Saturday, 6 November 2010

Widening income gap key obstacle to true democracy, panel says

From Bangkok Post:
Many negative socio-economic factors such as absentee parents and gaps in economic conditions and educational opportunities hinder the development of Thai democracy, a panel said yesterday.  
Seven per cent of the 20 million households in Thailand have absentee parents, which results in their children being left behind to be looked after by ageing grandparents. This leads to inadequate educational care for children - a trend that is growing especially in the North and Northeast, Niphon Puapongsakorn, chairman of the Thailand Development Research Institute (TDRI), said.
"This matter is directly linked to the current [political] conflict," he said. Niphon was speaking at a conference on social equality and Thai democracy organised by the King Prajadhipok Institute. The "replication of poverty" continues because grandparents, who are often less educated than their children, cannot nurture the need for knowledge in their grandchildren.
Another worrying trend is the widening income gap. Those with just high-school education under their belts experience the slowest growth in income, while people from low-income families are less likely to enter university.
Niphon said another worrying disparity was the huge gap of wealth, which could be bridged if the government introduced inheritance tax.
In a separate survey, Thawilwadee Burikul, King Prajadhipok Institute's research and development director, said only 25 per cent of Thais had savings. Meanwhile, 7 per cent of the respondents said they had to change residence recently because they could no longer afford the rent.
As for the dropping level of trust in society, Thawilwadee said most respondents had little trust in what they saw on television since the 2006 coup, while only 1 per cent of the population were politically active on the Internet.

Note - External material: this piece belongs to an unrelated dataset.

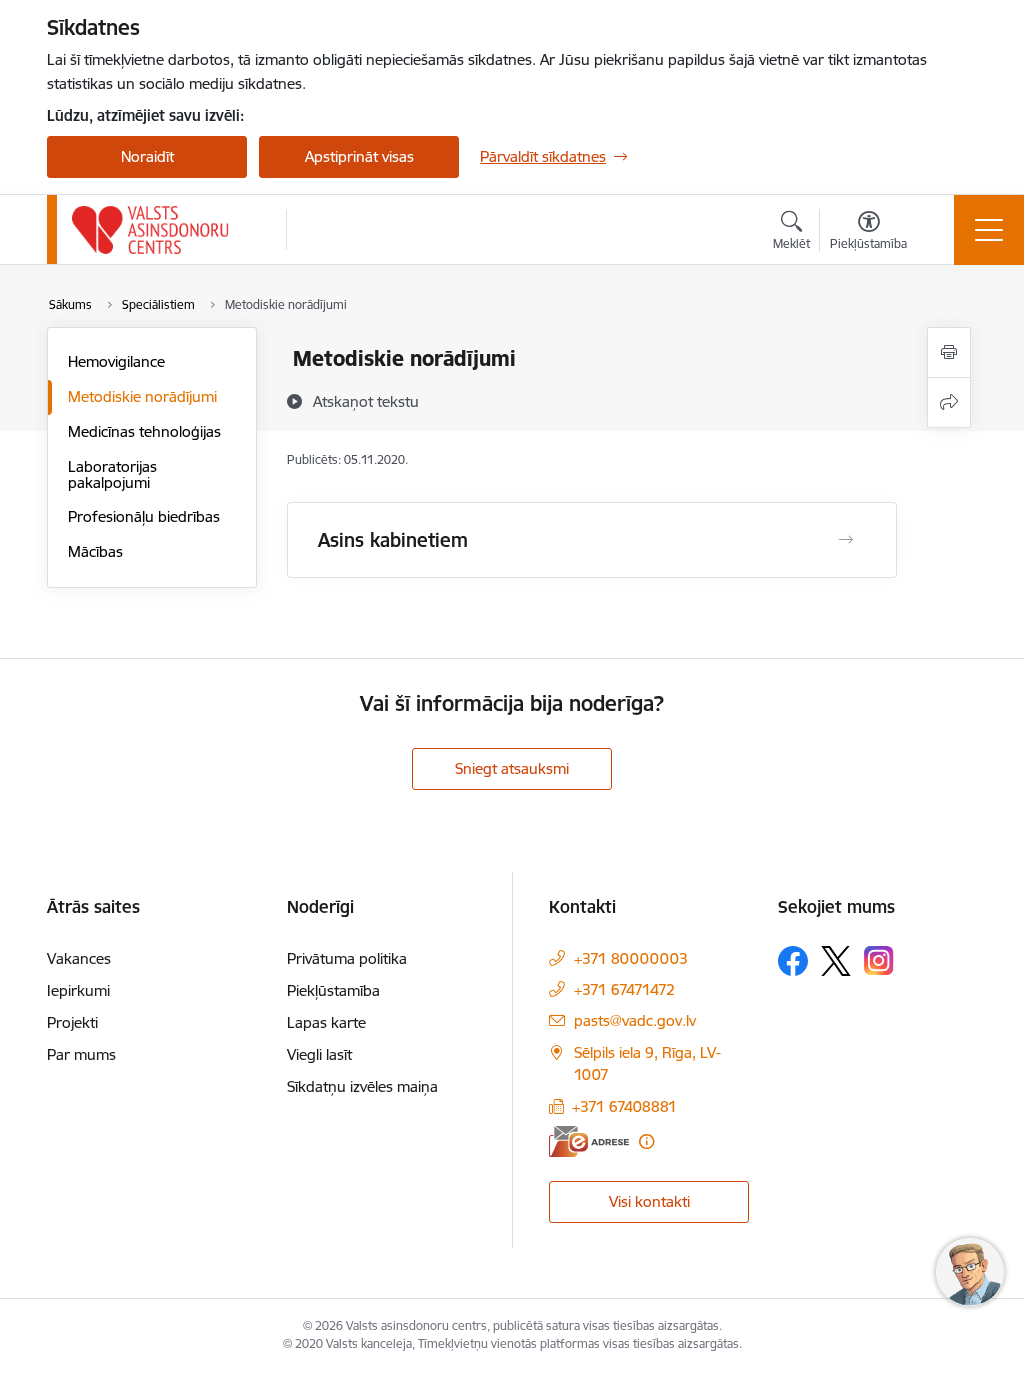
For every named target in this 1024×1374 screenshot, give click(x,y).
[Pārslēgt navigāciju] (989, 230)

Respondents in her survey were asked to weigh the value of democracy vis-a-vis the economy, and about half said the two were equally important, while 17 per cent considered the economy more important.
Only 6 per cent of the respondents valued democracy more.
Thawilwadee said that if people cared for the quality of democracy they should pay more attention to issues such as caring, allowing and accepting people who think differently and helping raise the level of trust among fellow countrymen.